On Tuesday, in competitive primaries from New Jersey to Iowa to California, voters chose bold progressive Democrats over more conservative and corporate Democrats, handing big victories to the “Elizabeth Warren wing” of the Democratic Party.
Indeed, it was Progressive Super Tuesday. And it is the latest chapter in a larger story we’ve seen play out in American politics since the Wall Street economic wreck.
There’s a rising economic populist tide in America, sweeping into office leaders like Senator Warren, New York Mayor Bill de Blasio, and a growing bloc of progressives in Congress.
Politicians used to debate whether to cut Social Security. But former New Jersey Assembly Majority Leader Bonnie Watson Coleman won a huge victory in the state’s Twelfth Congressional District primary, campaigning to “protect and expand Social Security.” She also advocated taxing millionaires to invest in education and jobs.
Her opponent, State Senator Linda Greenstein, campaigned for years as a moderate in an attempt to win Republican votes. When asked if she would be as progressive as outgoing Rep. Rush Holt, she replied, "Not sure." The bold progressive won by nearly 2 to 1.
We saw another populist win in Iowa. While it used to be popular for Democrats in rural states to run as corporate Blue Dogs, the Blue Dog Coalition in Congress has now been put down.
Instead, former Iowa House Speaker Pat Murphy won a big victory in a primary for the First Congressional District with TV ads proclaiming himself a “Bold Progressive.” He actively touted his endorsement from the Progressive Change Campaign Committee (the organization we run), and ran on his record of raising the minimum wage and creating universal pre-K in Iowa.
In California’s Seventeenth Congressional District, big-money candidate Ro Khanna challenged progressive U.S. Representative Mike Honda from the right, starting the campaign with a million-dollar cash advantage. Honda joined Rep. Alan Grayson of Florida, and others, in promising never to vote for cuts to Social Security benefits. He also led on a bill to expand Social Security benefits.
U.S. Election Watch reported that Khanna "refused to commit to expanding Social Security benefits, saying he wouldn’t rule out cutting them for future recipients." That did not work out so well. Honda crushed him, despite the corporate Democrat’s cash advantage and a lot of hype over hiring President Barack Obama’s field operations gurus as consultants.
And in the race to succeed Rep. Henry Waxman in California’s Thirty-Third Congressional District, progressives saw another victory. For much of the race, the leading Democrat was Wendy Greuel, a former Republican with a history of accepting campaign donations from Big Oil and other special interests.

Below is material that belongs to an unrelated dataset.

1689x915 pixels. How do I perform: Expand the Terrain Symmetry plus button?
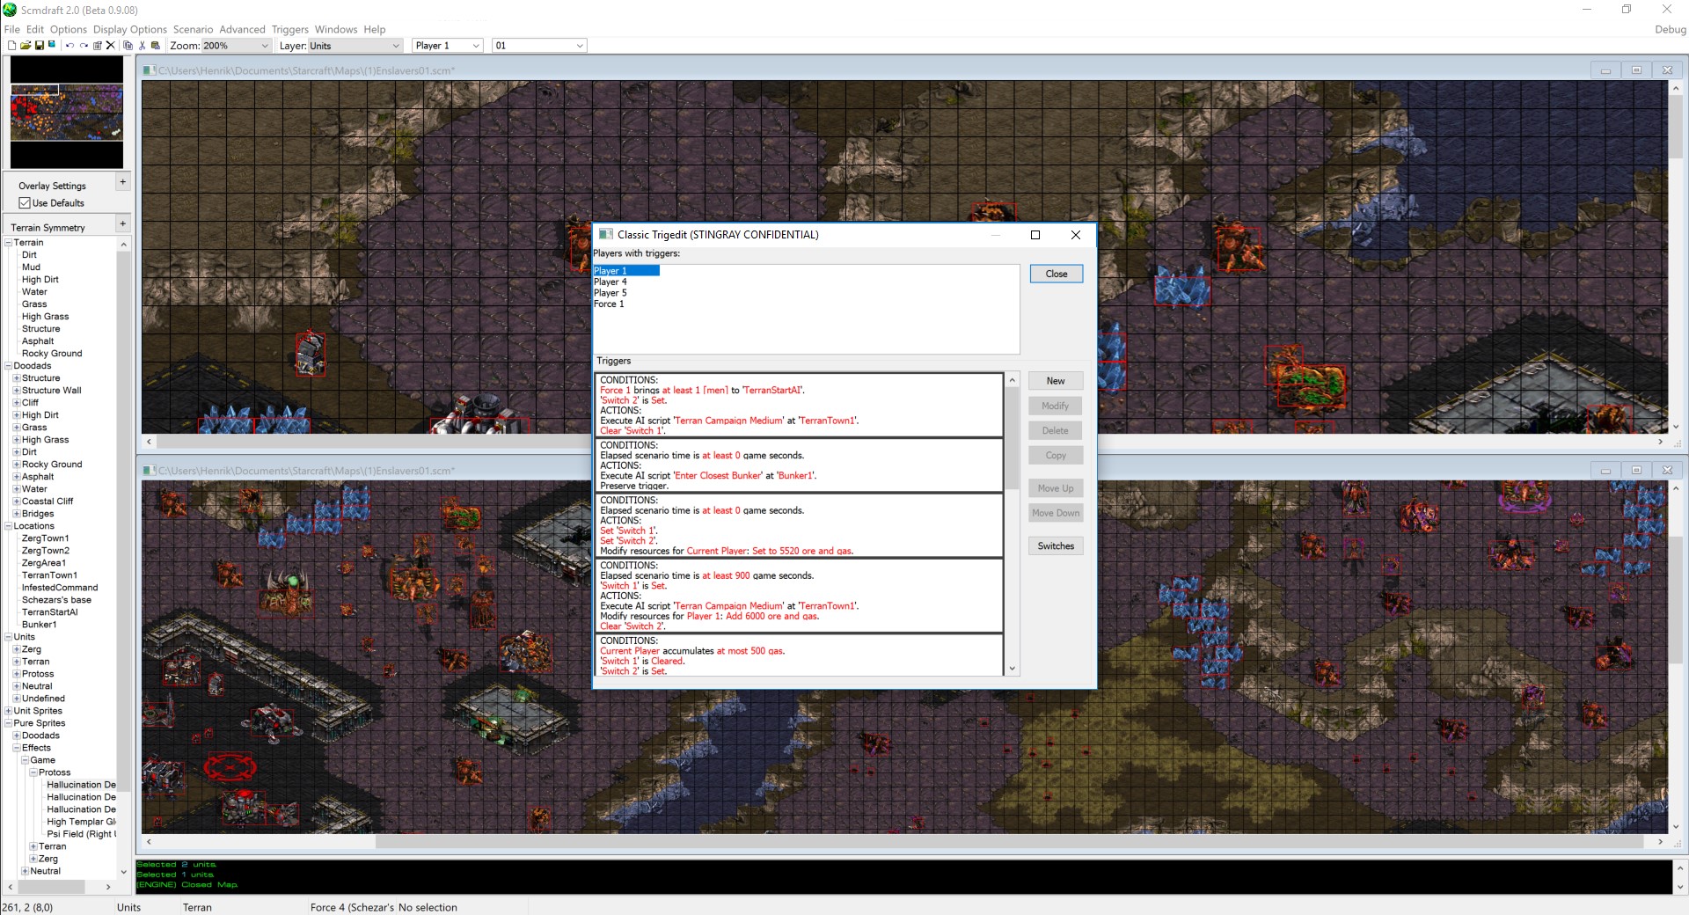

But she lost to State Senator Ted Lieu, the son of poor immigrant parents, who stood up for the 99 percent. Lieu campaigned on raising worker wages and reducing student debt, consistent with the “Elizabeth Warren wing” economic populist agenda.

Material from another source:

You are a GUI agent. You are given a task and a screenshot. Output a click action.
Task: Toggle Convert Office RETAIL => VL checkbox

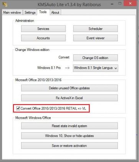tap(18, 108)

Progressive infrastructure was key to these victories. PCCC members made over 10,000 small-dollar donations to Honda, Watson Coleman, and Murphy—and made thousands of calls for their campaigns. These candidates also attended the PCCC’s national candidate trainings in Washington, received advice and site visits from the PCCC electoral team, and joined PCCC members for local and national media events on economic populism issues.
On the same night as these progressive primary victories, Democrats nominated populist Iowa Rep. Bruce Braley for the state's U.S. Senate seat, and populist Rick Weiland became the Senate nominee in South Dakota. PCCC members have already made more than 6,000 small-dollar donations to their campaigns. MoveOn, Democracy For America, Elizabeth Warren, and other national progressives are also targeting these races.
Some will say that the party is shooting itself in the foot by nominating “Elizabeth Warren wing” Democrats in key areas. Hardly.
Public Policy Polling surveyed voters in red, purple, and blue states—and on pretty much every economic issue of our time, voters overwhelmingly agree with the progressive position.
Voters in Iowa—whose party caucuses comprise the first nomination contest of the presidential campaign season—support expanding Social Security benefits by more than 2 to 1. The same is true in the red state of Kentucky. In Colorado and Texas, it’s 3 to 1.
The Simpson-Bowles plan to cut Social Security benefits really is bipartisan—meaning that both Republican and Democratic voters hate it. In red, blue, and purple states, no more than 15 percent of voters favor this idea. Politicians who favor cutting Social Security are not “moderate” or “centrist”; they are on the fringe.
Also super-popular are these positions: holding Wall Street bankers accountable, taxing the rich, government investment in jobs, Elizabeth Warren’s plan to reduce student debt, and other economic populist ideas.
This week’s Progressive Super Tuesday victories demonstrate the type of success Democrats can see throughout 2014—and beyond—if they choose to embrace Elizabeth Warren’s bold economic populism.